AIM OF THE TASK
All lines from the one that contains "Click the clock icon beside drops" through the close of the entries below are to be repeated exactly, without any pictures.

Stored data
● ● ●
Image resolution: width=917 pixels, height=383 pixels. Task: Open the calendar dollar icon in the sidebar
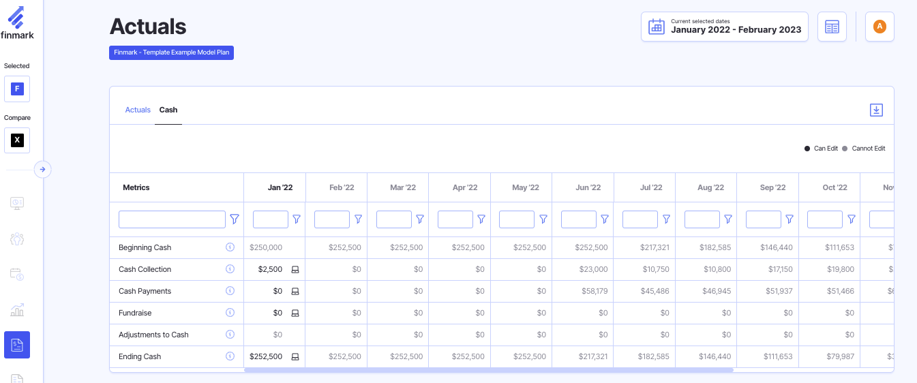pyautogui.click(x=17, y=274)
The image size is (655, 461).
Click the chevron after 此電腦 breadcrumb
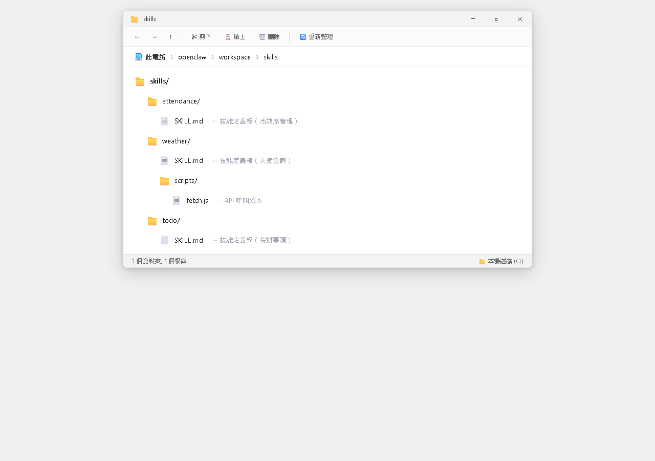click(172, 57)
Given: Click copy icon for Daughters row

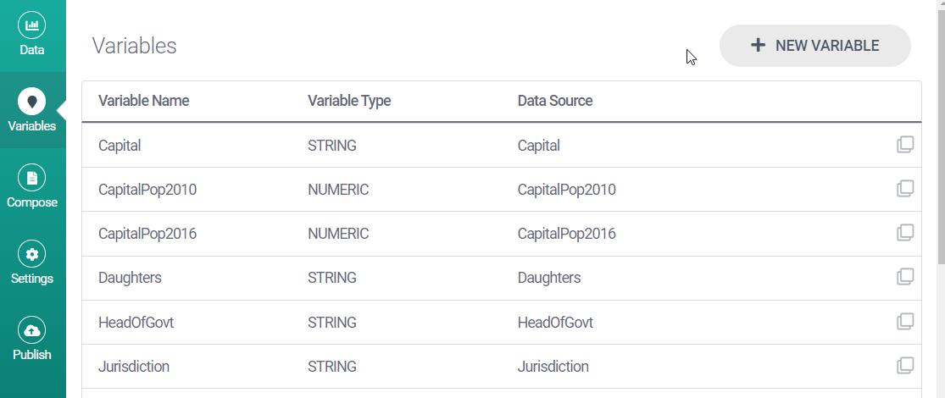Looking at the screenshot, I should 905,277.
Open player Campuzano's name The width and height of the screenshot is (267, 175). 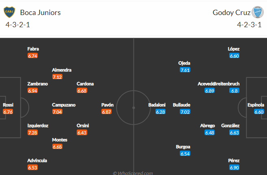click(x=64, y=105)
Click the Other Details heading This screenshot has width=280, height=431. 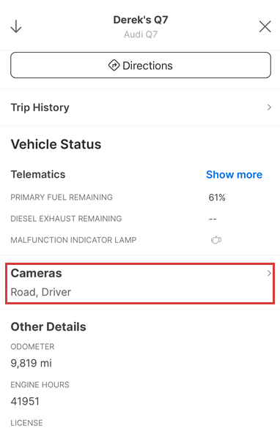pos(48,327)

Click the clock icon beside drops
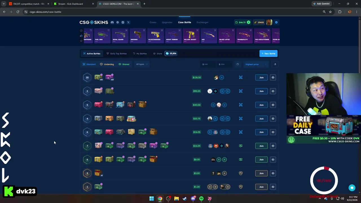(81, 30)
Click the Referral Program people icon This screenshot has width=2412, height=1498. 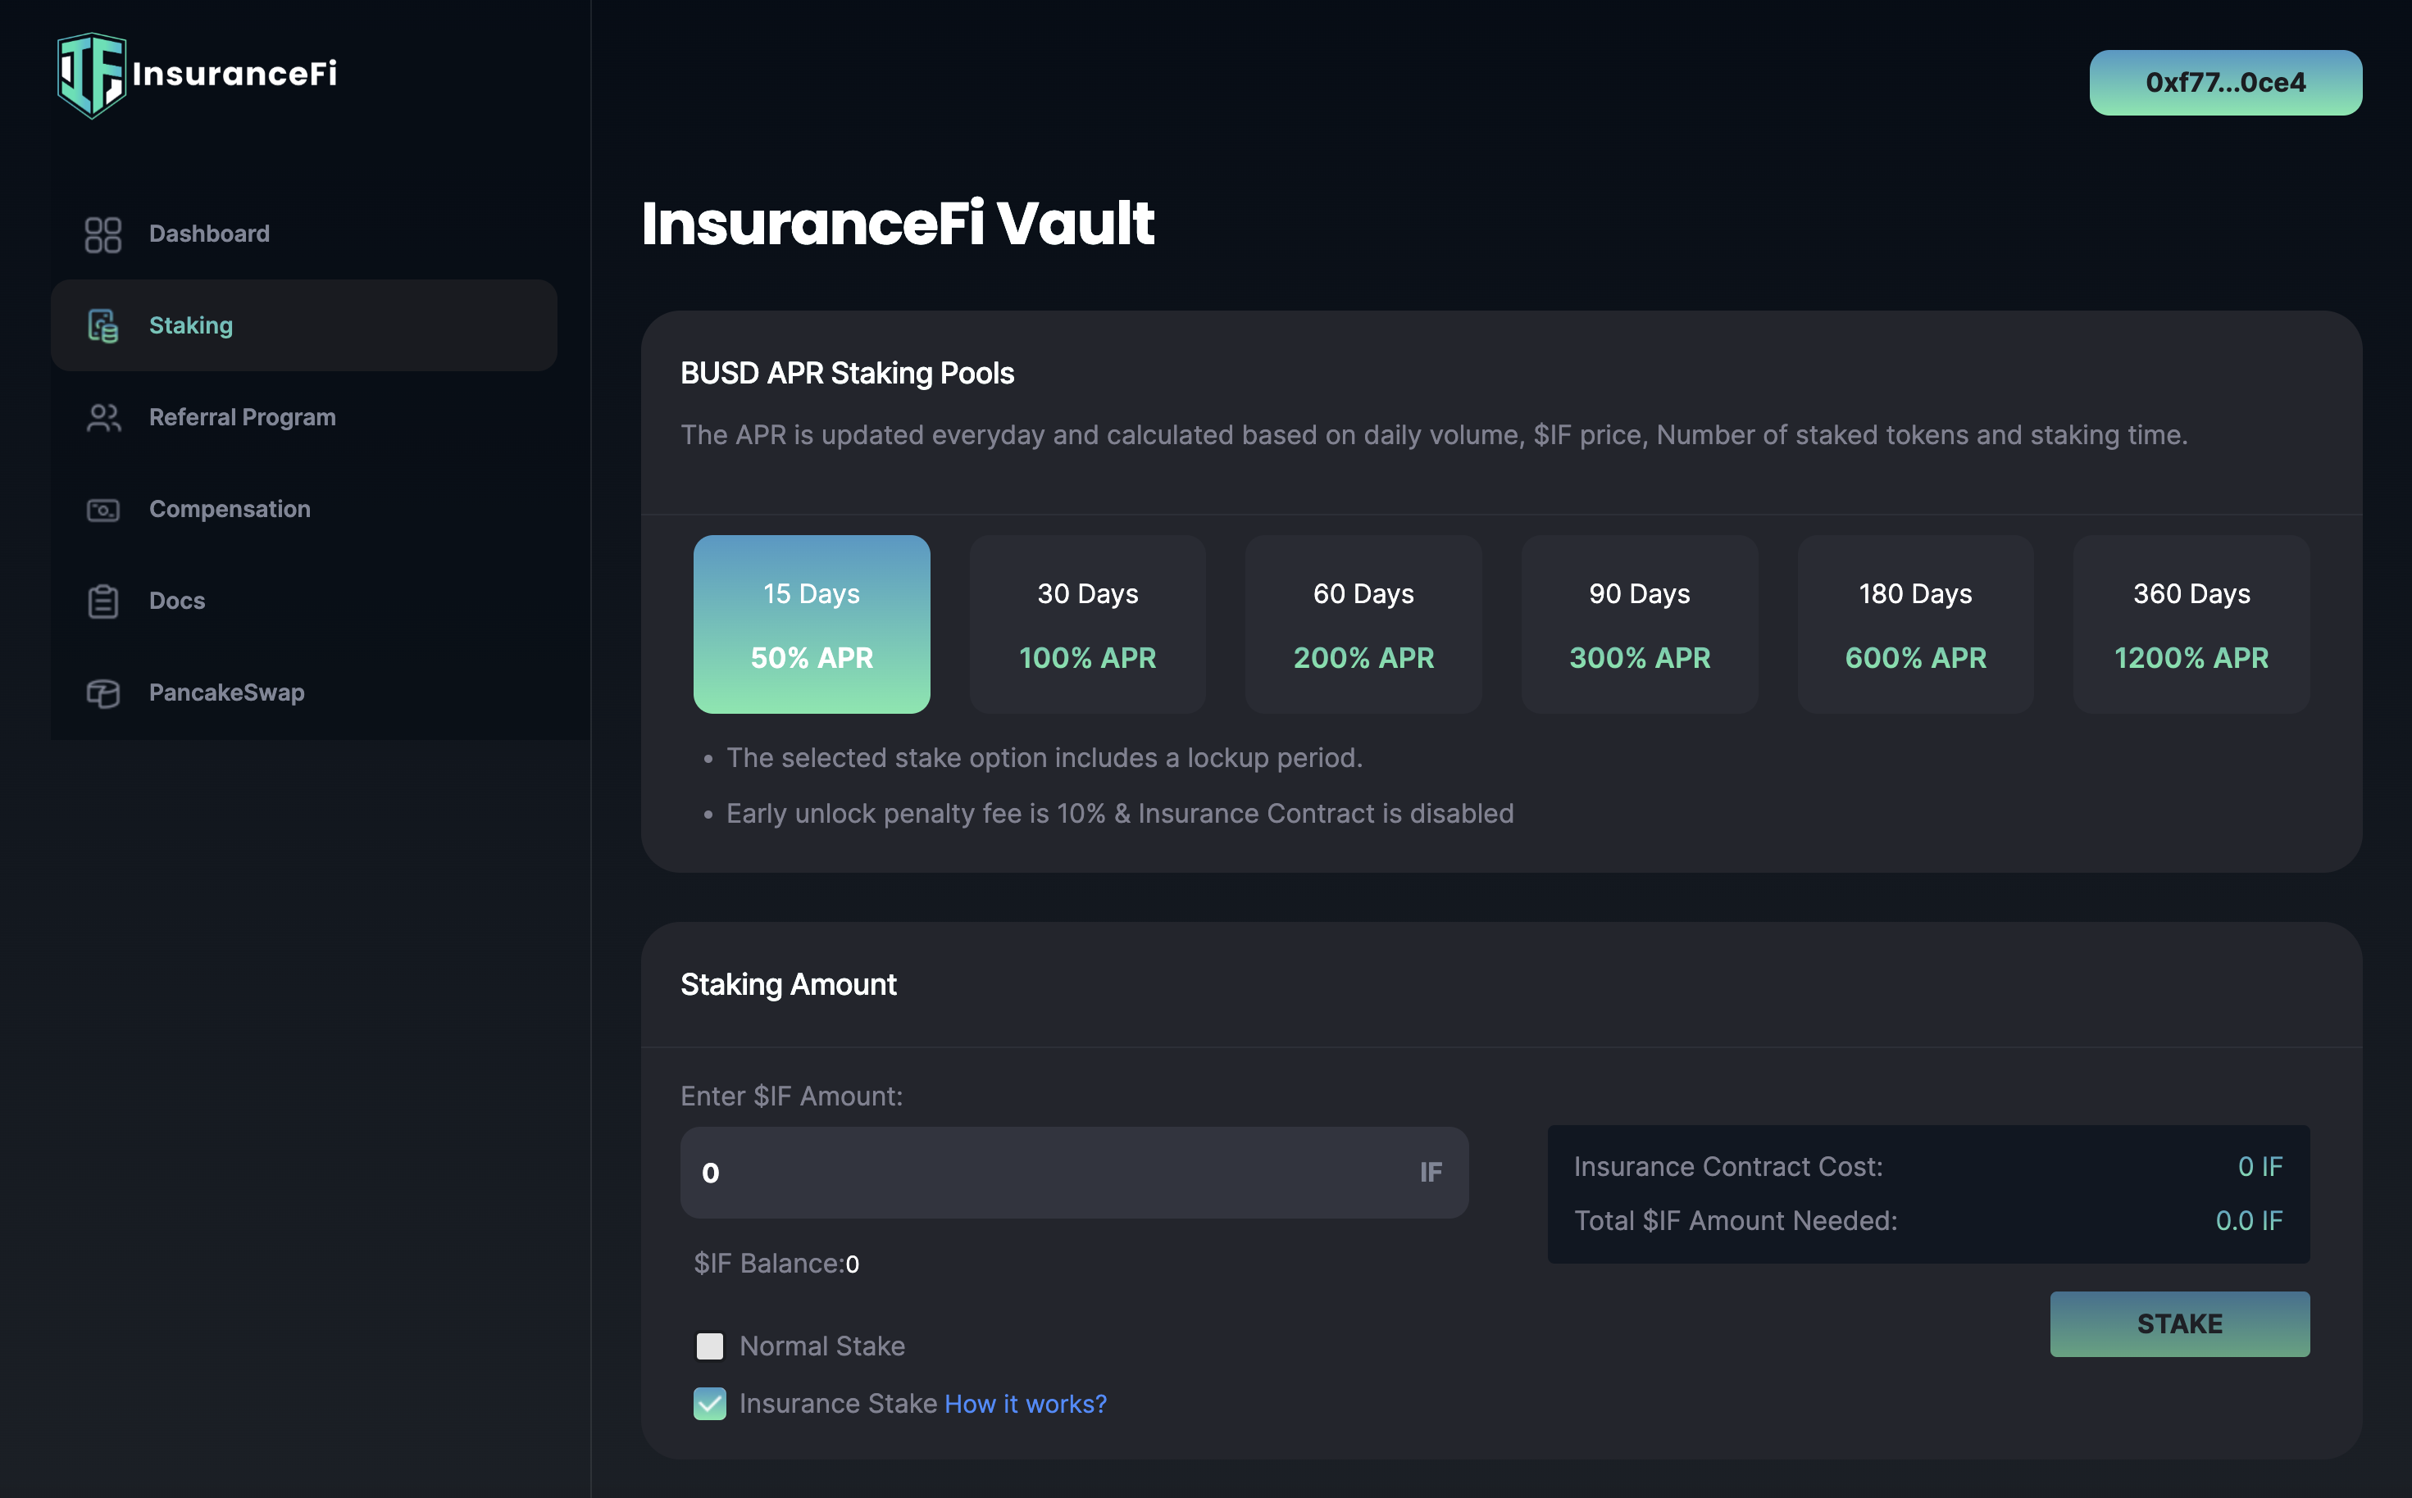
● ● ●
EXPECTED OUTPUT
Click the clock icon beside drops
(81, 30)
Click the Referral Program people icon This screenshot has width=2412, height=1498. 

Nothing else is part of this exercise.